● **Tasks and exercises**
a - In the thread on removing paint from circuit boards, what does one reply say the green coating is really called?
b - Retype the part of the thread on removing paint from circuit boards starting with "## Smack (Apr 26, 2013)" and going on through "much of that.".
c - Carry on the thread on removing paint from circuit boards from the point where it stops.

# Removing Paint From Circuit Boards



## peethom (Apr 26, 2013)

Hello Everyone,
Today I was preparing my High Grade circuit boards by cutting and chipping away the parts that is not gold platted but to my surprise, many of the gold is hidden underneath the paint.

Does anyone have any suggestions how to remove the green paint from the circuit boards?


----------



## jmdlcar (Apr 26, 2013)

I Delete this message


----------



## Smack (Apr 26, 2013)

Wish you wouldn't have given out that info so quickly Jack. This guy needs to do some reading on the subject first. It's clear to me he hasn't done much of that.


----------



## ericrm (Apr 26, 2013)

sodium hydroxide and potassium hydroxide are very corosive ,cold it dig hole in your skin and would blind someone if alowed in eyes. hot sodium/potassium hydroxide is a real danger, wear glove,full face and thick cloting.


----------



## jmdlcar (Apr 26, 2013)

Sorry I will not give out any more info from now on. Let you guys tell him what he need to know. I will delete it and let him guest what to do.

Maybe that why I ask a question with no hits and I have to guest what to do and the search works some time.

Jack


----------



## pimpneightez (Apr 26, 2013)

It's called solder mask not paint. Just letting you know for future questions.


----------



## Smack (Apr 27, 2013)

Not jumping on you about it Jack, it's just that I would hate to see him rush out and get some, not knowing the hazards of using it and then have an accident and end up hurt from his lack of knowledge. Just him calling it paint alone let me know he has read nothing on the subject. Also if he's going to start out processing escrap on whole boards he's gonna have mess. Peethom, you should start out on fingers or pins and wait till you have at least a pound of each before you start.


----------



## jmdlcar (Apr 27, 2013)

Smack said:


> Not jumping on you about it Jack, it's just that I would hate to see him rush out and get some, not knowing the hazards of using it and then have an accident and end up hurt from his lack of knowledge. Just him calling it paint alone let me know he has read nothing on the subject. Also if he's going to start out processing escrap on whole boards he's gonna have mess. Peethom, you should start out on fingers or pins and wait till you have at least a pound of each before you start.


I call it paint too I didn't know. Then I ask how to remove it someone told me and where to get it. So I did with no problem I just real safe when I did it. I have search for thing but counldn't fine anything. I'm looking for something now and can't fine it.

Jack


----------



## peethom (Apr 28, 2013)

I can appreciate you answers but calling it paint should not be the determining factor weather i should receive further info or not...I am only saying do not assume. I think it is safe to say I know the dangers of many chemicals and the harm it will cause. I can appreciate any advice or opinions but Jim ...I only wish you would have not deleted your input based on what other may perceive. There is one in every group. This forum is all about sharing knowledge, so if you have any input of this issue please share. My advice to the so called experts is...if you don't know quit trying to pretend...


----------



## squarecoinman (Apr 28, 2013)

● **Extracted records**
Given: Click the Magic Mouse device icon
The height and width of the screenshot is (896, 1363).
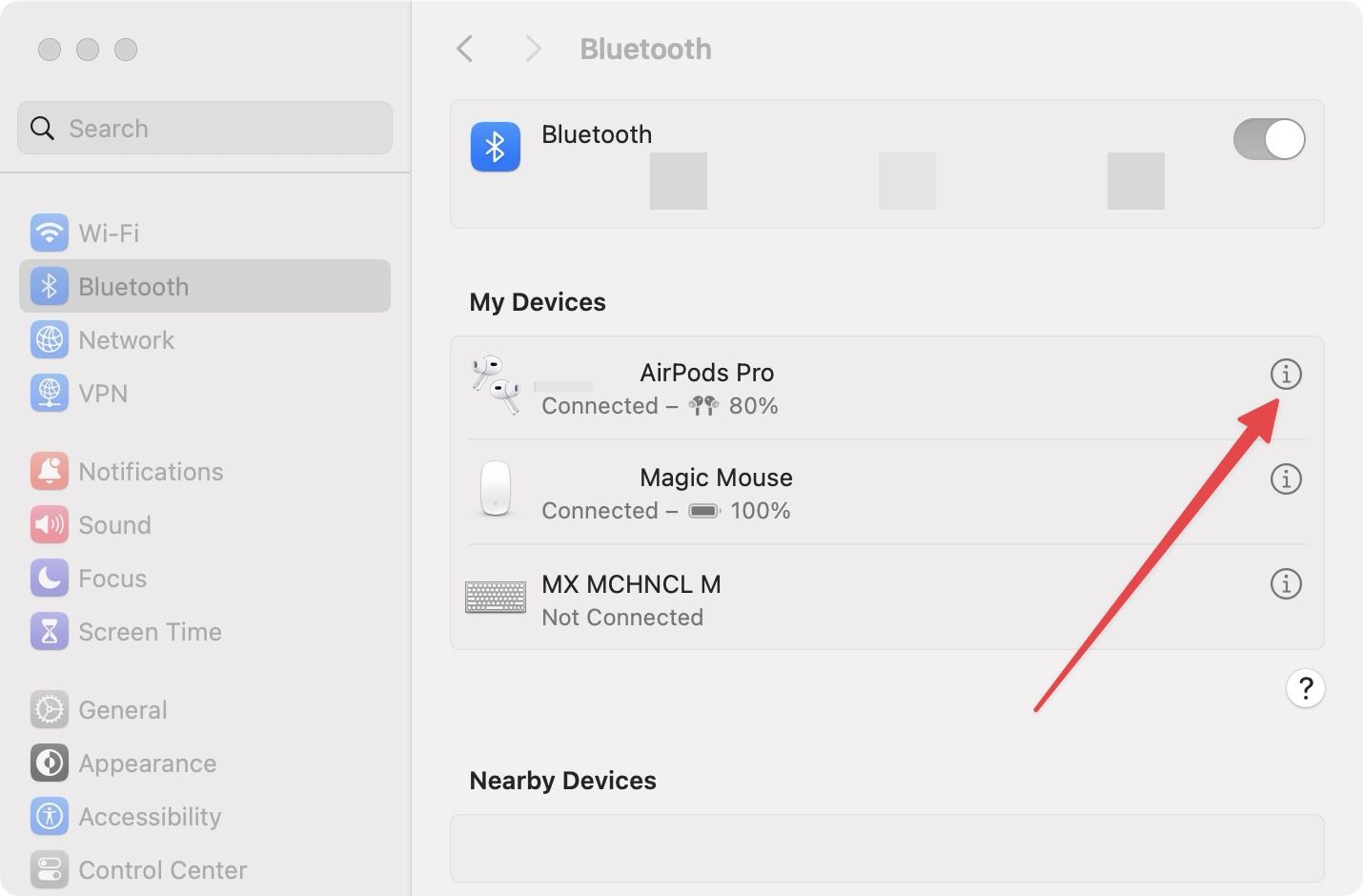Looking at the screenshot, I should 496,489.
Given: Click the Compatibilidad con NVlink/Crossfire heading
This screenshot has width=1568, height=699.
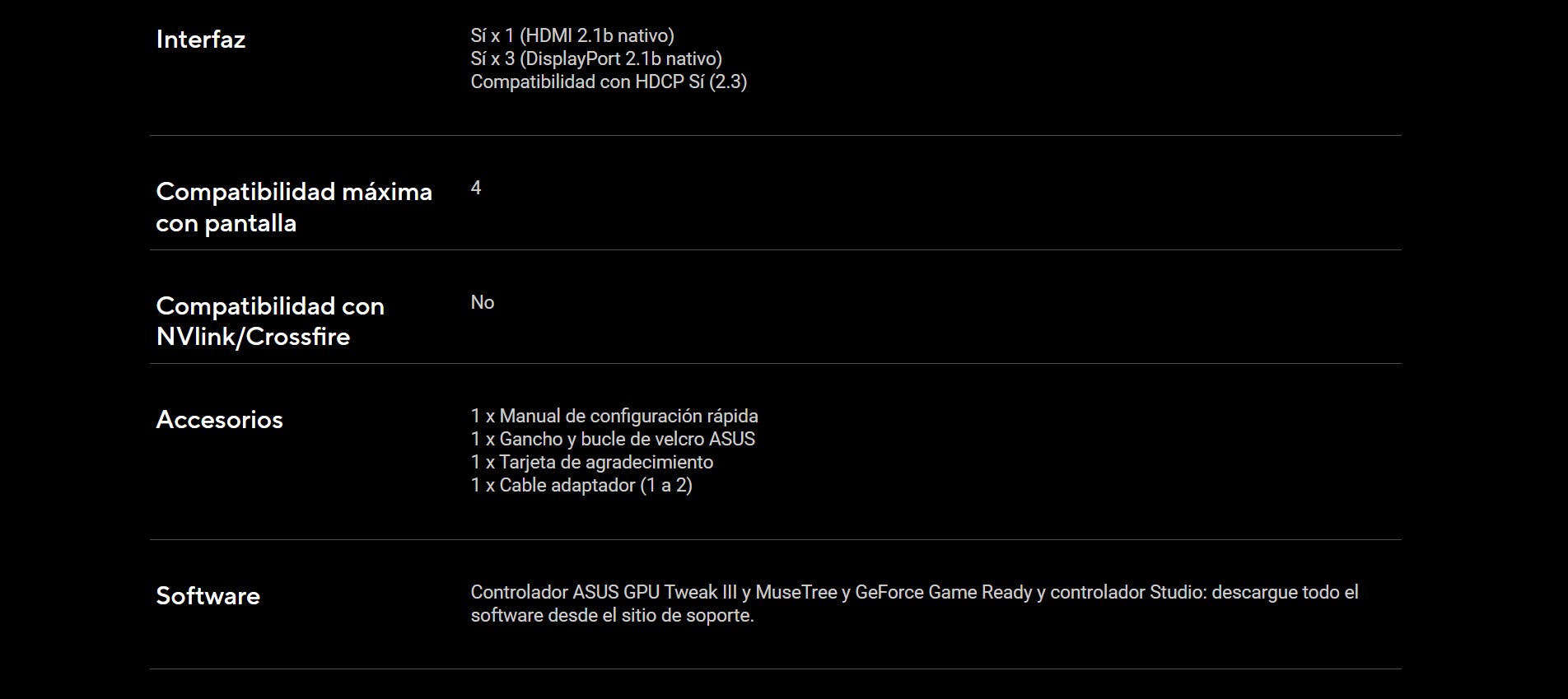Looking at the screenshot, I should pyautogui.click(x=269, y=321).
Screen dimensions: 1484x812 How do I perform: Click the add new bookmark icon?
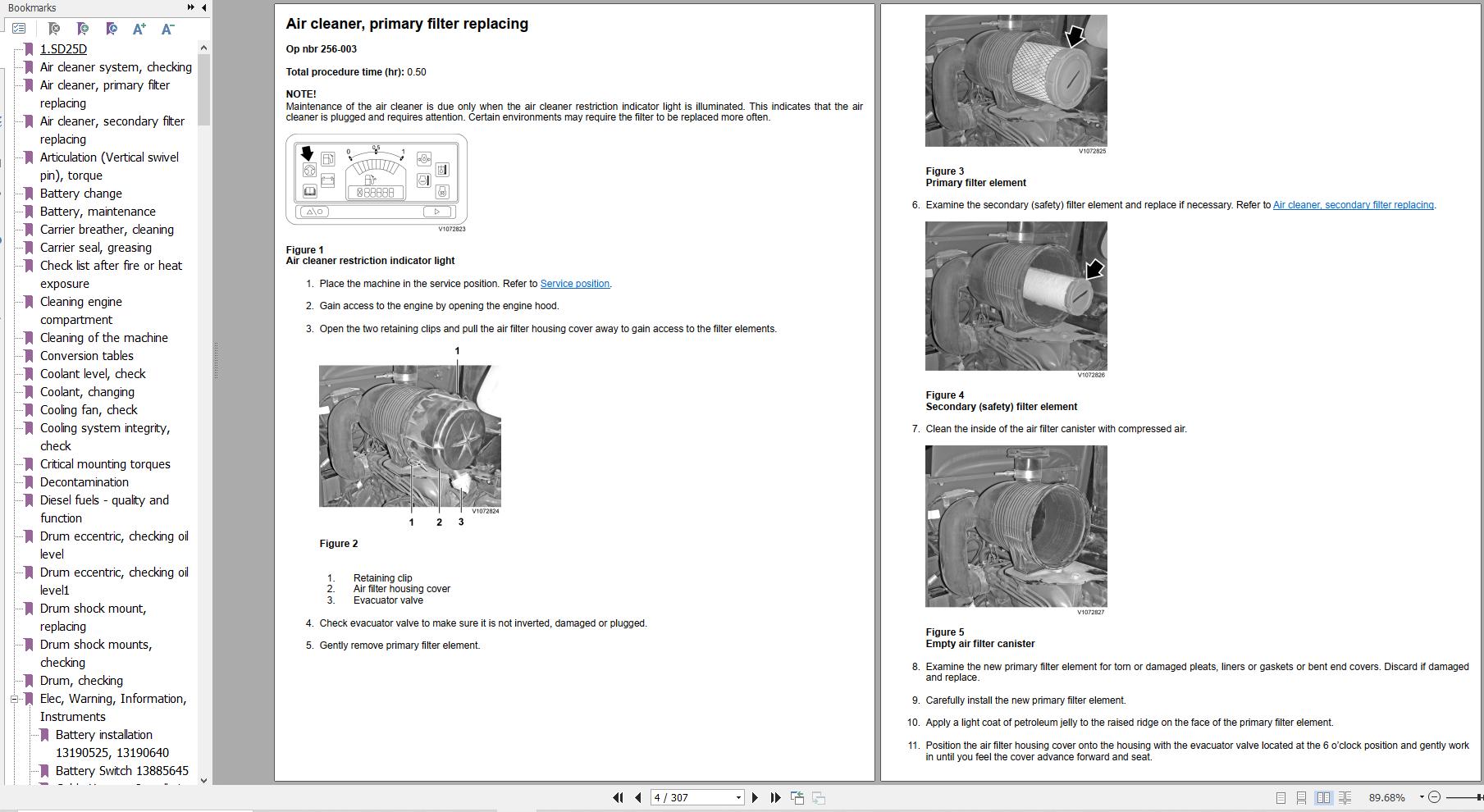pos(82,29)
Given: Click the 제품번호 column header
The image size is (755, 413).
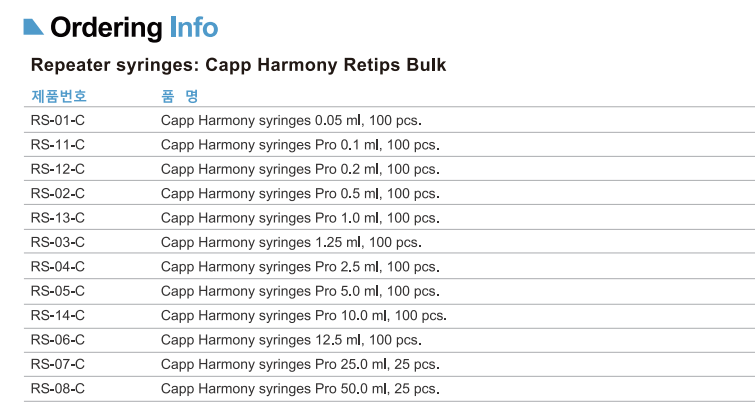Looking at the screenshot, I should click(59, 96).
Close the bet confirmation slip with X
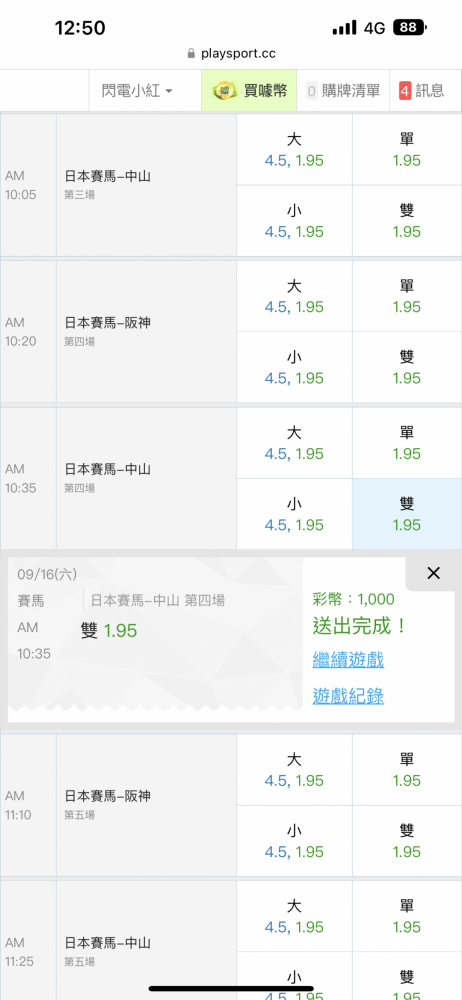The width and height of the screenshot is (462, 1000). tap(433, 573)
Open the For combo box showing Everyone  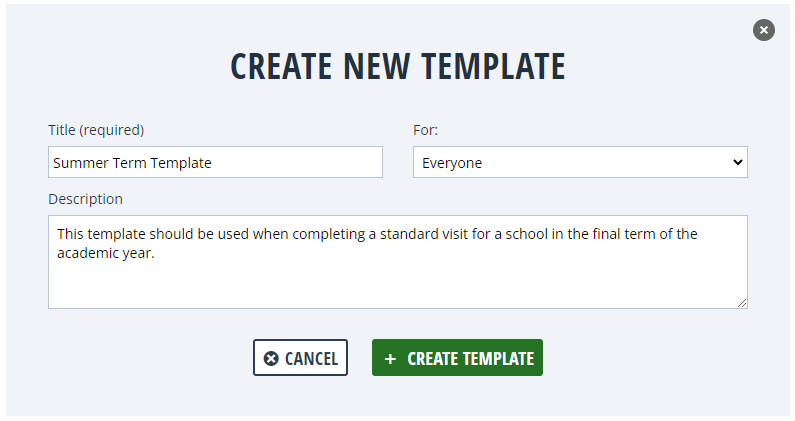point(580,162)
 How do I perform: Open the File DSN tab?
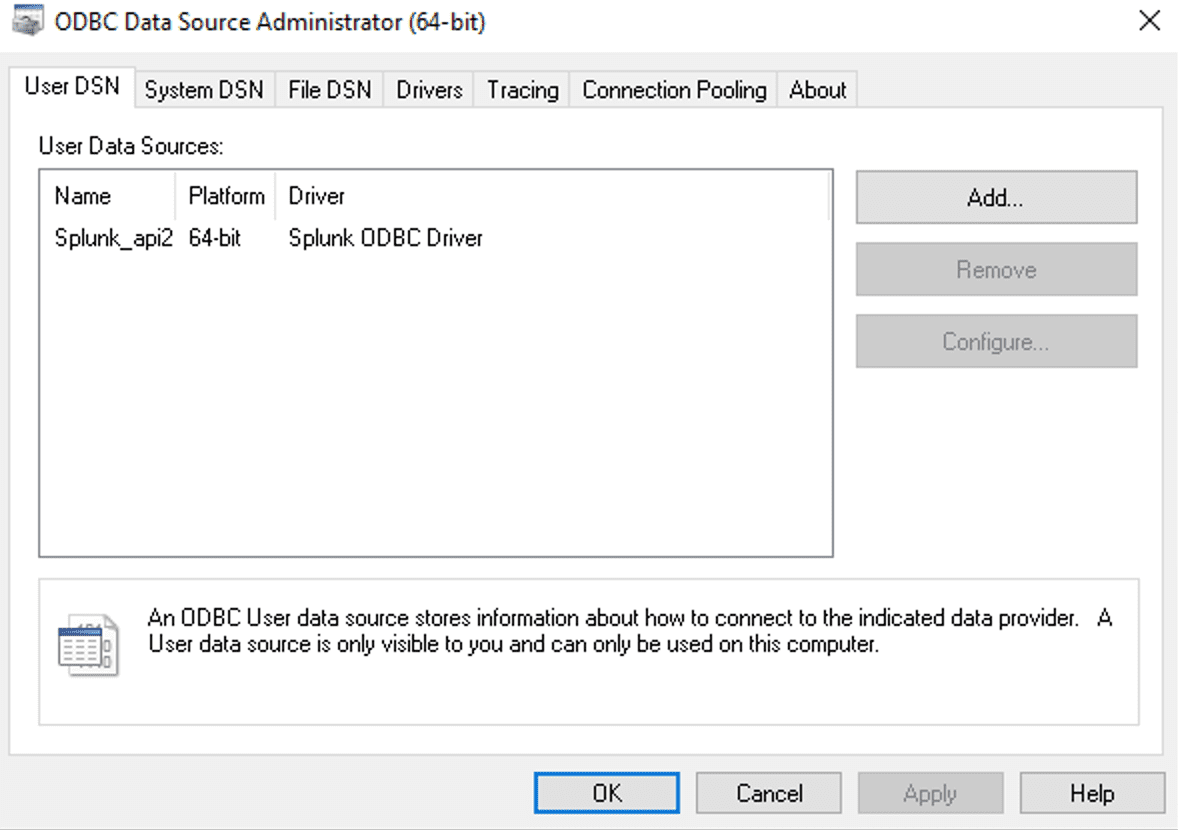coord(330,89)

● **Written responses**
a - Solder mask.

b -
## Smack (Apr 26, 2013)

Wish you wouldn't have given out that info so quickly Jack. This guy needs to do some reading on the subject first. It's clear to me he hasn't done much of that.

c -
The fact that you call it paint, proofs you did not search / read very much on the forum, there are post where it is called paint / solder mask, you would have found these posts if you would have used search . 

If you would have followed the guided tour and looked at some of the video´s of some of the long time members here you would have know how to do this. 
there are 2 easy ways of doing it, cook the mobo for 40 minutes and use a hard brush and lots of time.
the other way can be found if you use search. but visit the safety part first.

also smack has a good point and there is no need to make funny comments about the experts 
you should think a bit further then just you, other people will also read this post and maybe not know as much as you do about safety, therefor it is only wise if a long time member thinks about safety first. 

scm


----------



## Captobvious (Apr 28, 2013)

peethom said:


> I can appreciate you answers but calling it paint should not be the determining factor weather i should receive further info or not...I am only saying do not assume. I think it is safe to say I know the dangers of many chemicals and the harm it will cause. I can appreciate any advice or opinions but Jim ...I only wish you would have not deleted your input based on what other may perceive. There is one in every group. This forum is all about sharing knowledge, so if you have any input of this issue please share. My advice to the so called experts is...if you don't know quit trying to pretend...



Think of it this way, you have 6 posts next to your name as of this time, now in my time here (Since only last August mind you) I've seen maybe 1 person that is careful, safe, and knows what they're doing, and 9 other noobs that have absolutely no business possessing lil lone mixing chemicals and have no knowledge whatsoever to even know how to ask how to clean up their messes, all while in the less than 10 posts range. 

We have no idea where you're knowledge level is, which is one reason I became more active here than I was at first. This gave everyone else a chance to get to know me and not toss links to Hokes all the time at me (no offense intended, they were rightly thrown at me  ). So in lieu of this information none of us know what you know and your experience level.

Sorry if you've been offended, but it's not like everyone wanders in here with a Phd in Chemistry is all


----------



## peethom (Apr 28, 2013)

Believe me there was no offence taken....you are correct about one thing through...you don't know me or my creditably...I am a newbie...that is true...and i am thirsty for knowledge which is why you are observing many of my post. They are only questions about different phases of refining...A simple answer would be greatly appreciated. Correct me if i am wrong but the forum is for all to attend... professionals and newbies alike....The fact that we are treating a simple question like a yahoo comment section is mind blowing to me. Chill out and relax...it's only a question. caution or warning would be more appropriate.


----------



## peethom (Apr 28, 2013)

At ericrm....you advice is greatly appreciated....After all of this I think it is the appropriate thing to say.


----------



## peethom (Apr 28, 2013)

Soldermask and not paint. I'll remember that pimpneightez...Thanks!!!


----------



## AndyWilliams (Apr 28, 2013)

I think everyone is being too hard on these guys. How will I feed my family if you guys refuse to assume that someone you don't know, doesn't have enough knowledge? Instead, why not operate from the position that everyone knows everything until proven wrong? I need more negligence! And names? I agree, what's the big deal. Why, just last week, a man with whom I was speaking, objected to me calling him an a..hole. Sure I could have called him sir, but it's just a name, right? Much ado about nothing, I say!


----------



## jmdlcar (Apr 28, 2013)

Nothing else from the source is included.